Thank you so much for asking! I am working on a few idea in various genres but I am superstitious about jinxing potential projects, so I cannot share more details yet. I have been working on webinar curricula for readers and writers as part of the Las Musas collective of Latina children’s book authors. At the end of March when we all went into COVID lockdown, we were mourning the loss of our book events and festivals. We came up with the idea of the webinars to create opportunities to connect with readers and other writers. The webinars are free and include too many topics to list here, but some examples include book journey discussions, how to get an agent, how to diversify your library as well as interviews with other authors such as Zoraida Cordova and I.W. Gregorio. You can watched archived webinars if you are unable to join a live session, though the benefit of joining live is that you can participate in the Q&A. Check out the upcoming webinar offerings at LasMusasBooks.com!
About the Author:
Ismée Williams is a doctor, researcher, wife, mother and writer! She lives in New York City with her husband and three daughters. She loves to read, travel, cook and play with her kids and dog, Rowan, who is commonly mistaken for a muppet.

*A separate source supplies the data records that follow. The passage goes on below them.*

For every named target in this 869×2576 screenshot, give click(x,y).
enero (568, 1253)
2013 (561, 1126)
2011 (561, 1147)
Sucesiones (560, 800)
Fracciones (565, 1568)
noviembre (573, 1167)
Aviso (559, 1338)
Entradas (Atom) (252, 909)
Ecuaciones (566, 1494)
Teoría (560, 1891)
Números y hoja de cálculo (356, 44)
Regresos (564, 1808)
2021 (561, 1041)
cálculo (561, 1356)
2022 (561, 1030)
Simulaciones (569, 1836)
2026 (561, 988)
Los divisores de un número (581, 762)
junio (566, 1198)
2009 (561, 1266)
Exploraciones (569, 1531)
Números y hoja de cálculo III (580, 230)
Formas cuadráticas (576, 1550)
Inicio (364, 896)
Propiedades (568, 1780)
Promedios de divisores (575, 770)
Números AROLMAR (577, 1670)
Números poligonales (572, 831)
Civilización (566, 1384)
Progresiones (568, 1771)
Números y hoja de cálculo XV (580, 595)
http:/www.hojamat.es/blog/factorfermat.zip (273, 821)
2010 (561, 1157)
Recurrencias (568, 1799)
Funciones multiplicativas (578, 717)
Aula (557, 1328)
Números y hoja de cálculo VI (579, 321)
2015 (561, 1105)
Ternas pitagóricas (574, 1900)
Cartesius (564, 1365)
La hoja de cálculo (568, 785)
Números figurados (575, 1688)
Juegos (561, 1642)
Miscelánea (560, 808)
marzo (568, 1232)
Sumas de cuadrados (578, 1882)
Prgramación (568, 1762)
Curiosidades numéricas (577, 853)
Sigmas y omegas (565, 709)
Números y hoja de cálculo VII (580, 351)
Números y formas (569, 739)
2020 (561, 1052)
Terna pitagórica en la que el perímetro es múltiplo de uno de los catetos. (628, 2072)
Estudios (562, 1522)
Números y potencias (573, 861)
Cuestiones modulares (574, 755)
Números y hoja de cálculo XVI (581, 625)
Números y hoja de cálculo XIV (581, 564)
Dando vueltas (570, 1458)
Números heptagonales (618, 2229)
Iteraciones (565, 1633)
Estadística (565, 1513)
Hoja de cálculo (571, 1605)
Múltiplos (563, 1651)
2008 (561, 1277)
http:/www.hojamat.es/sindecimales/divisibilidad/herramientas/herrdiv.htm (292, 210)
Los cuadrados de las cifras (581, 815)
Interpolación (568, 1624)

This Train is Being Held by Ismée Williams, out now!
Alex is a baseball player. A great one. His papi is pushing him to go pro, but Alex maybe wants to be a poet. Not that Papi would understand or allow that.
Isa is a dancer. She’d love to go pro, if only her Havana-born mom weren’t dead set against it…just like she’s dead set against her daughter falling for a Latino. And Isa’s privileged private-school life—with her dad losing his job and her older brother struggling with mental illness—is falling apart. Not that she’d ever tell that to Alex.
Fate—and the New York City subway—bring Alex and Isa together. Is it enough to keep them together when they need each other most?